§ **RECORDS PROVIDED**
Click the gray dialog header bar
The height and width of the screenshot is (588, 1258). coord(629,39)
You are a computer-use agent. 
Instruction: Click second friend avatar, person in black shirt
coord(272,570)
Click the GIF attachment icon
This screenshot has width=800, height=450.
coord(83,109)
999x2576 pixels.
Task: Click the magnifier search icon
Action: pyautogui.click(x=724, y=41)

§ **TASK DIRECTIONS**
Lines from the beginning of the data above through the line containing "You are a computer-use agent." are to be returned exactly, and no others.

§ **SOLUTION**
Click the gray dialog header bar
The height and width of the screenshot is (588, 1258). coord(629,39)
You are a computer-use agent. 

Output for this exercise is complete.